I find that the consent judgment was entered into before the identities of the two groups could be clarified as directed by court. A cursory look at the consent judgment signed by the Registrar, erroneously back dated, shows that the concerns raised by the Hon. Judge as to identities of the 2nd Respondent and the Applicants were not addressed before entering into the impugned consent judgment. Since the lack of clarity as to identities of the parties brought about the confusion, particularly in dealing with the 1st Respondent, such circumstances would be afford this court sufficient reason to set aside the consent judgment.

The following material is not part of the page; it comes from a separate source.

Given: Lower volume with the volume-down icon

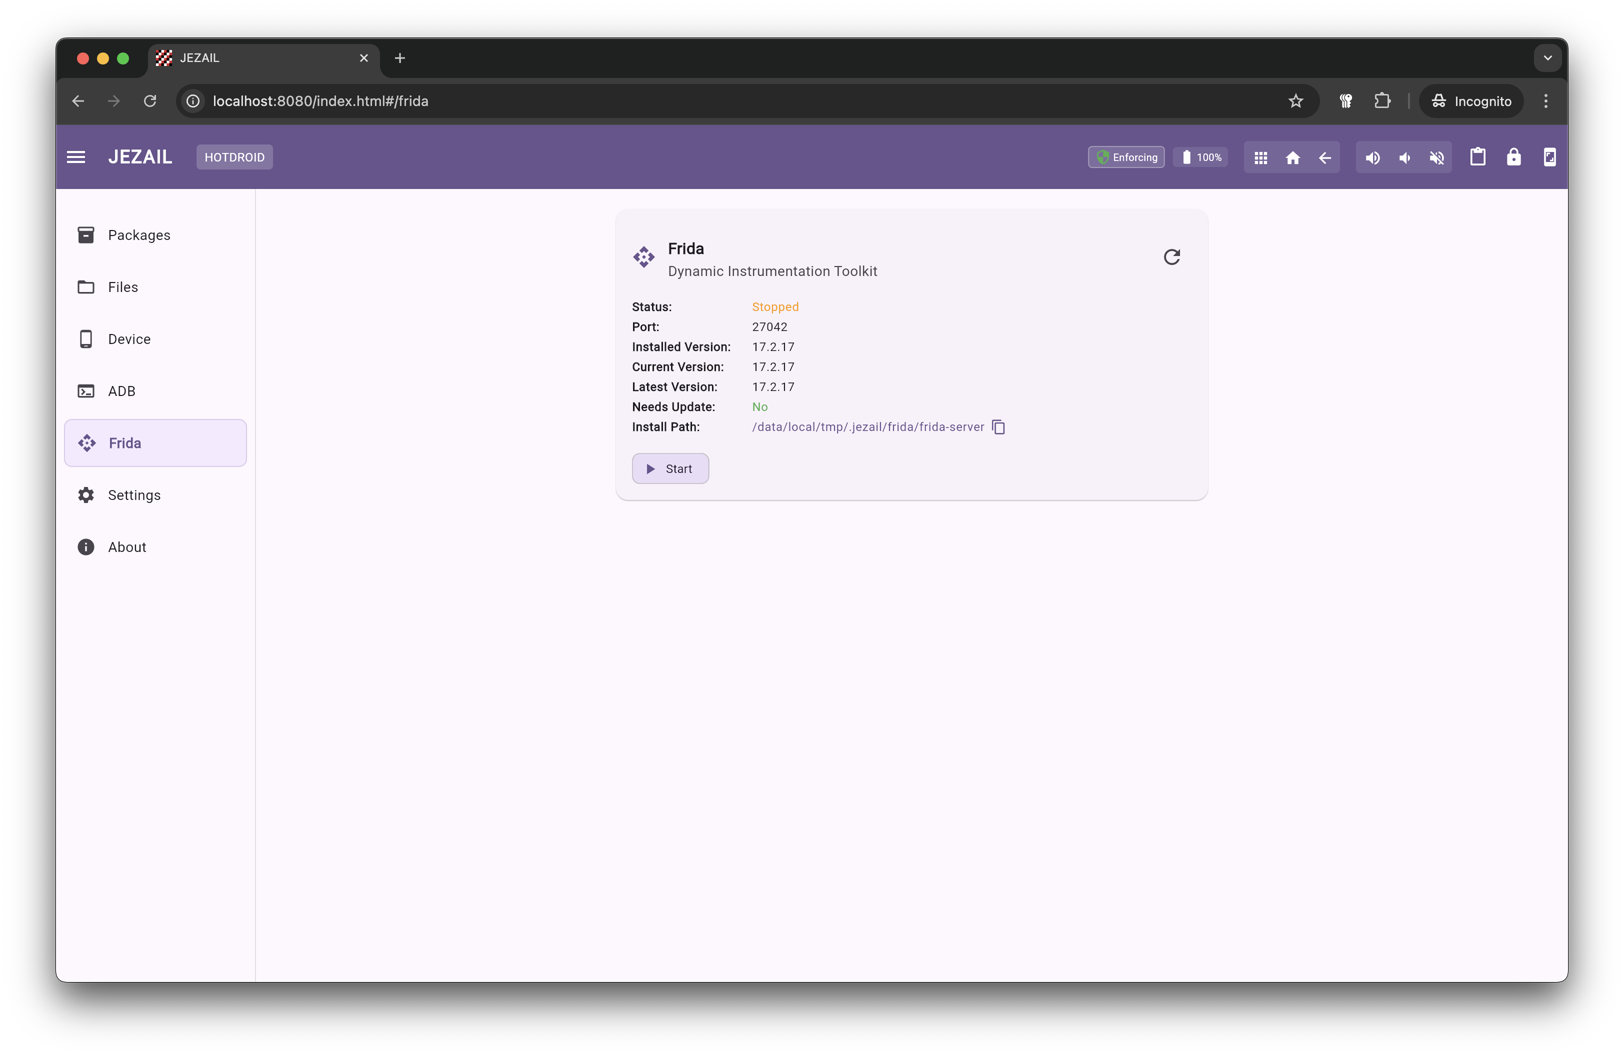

It also came to light in the Chief Registrar’s letter dated 9th July, 2014  Ref: A/267 that Mr. Augustine Semakula who commissioned the affidavits of the 2nd Respondents is uncertified to practice as an advocated and as a commissioner for oaths for 2014 having been suspended by the Uganda Law Council.  In the case of  Otim George William v. E C, Election Petition No.17 of 2011 citing the case of  Bankunda Darlington v. Dr. Stanley Kinyata, C.A No. 27 of1996, Musota J. held that documents commissioned by an advocate without a practicing certificate are invalid.  This being the position, it leaves the evidence of the Applicants as regards evidence of forgery and their interest in the suit land unchallenged thus warranting the granting of their application. This is besides that fact that in the 2nd Respondent’s application No. 821 of 2014 the 2nd Respondent  conceded that indeed Augustine Semakula commissioned their affidavits without a valid licence as commissioner for oaths which buttresses the finding that that the 2nd Respondent has no evidence to controvert the Applicants evidence.

There is further a plain admission by the 3rd Respondent, that Applicants never received purchase money of the suit land. In Major Moses Ndege’s affidavit, paragraph 5(a) – (c) last Annexture, each of the Applicants was to exit the suit land against the 18 Applicants’ individual photocopied identity card. This was never done which would have otherwise paved way for them to sign for the money and leave the suit land, which they did not.

On the whole the applicants have succeeded in their application which is granted. The impugned consent judgment is set aside. The case will be heard on merit. Costs will abide the outcome of the main suit.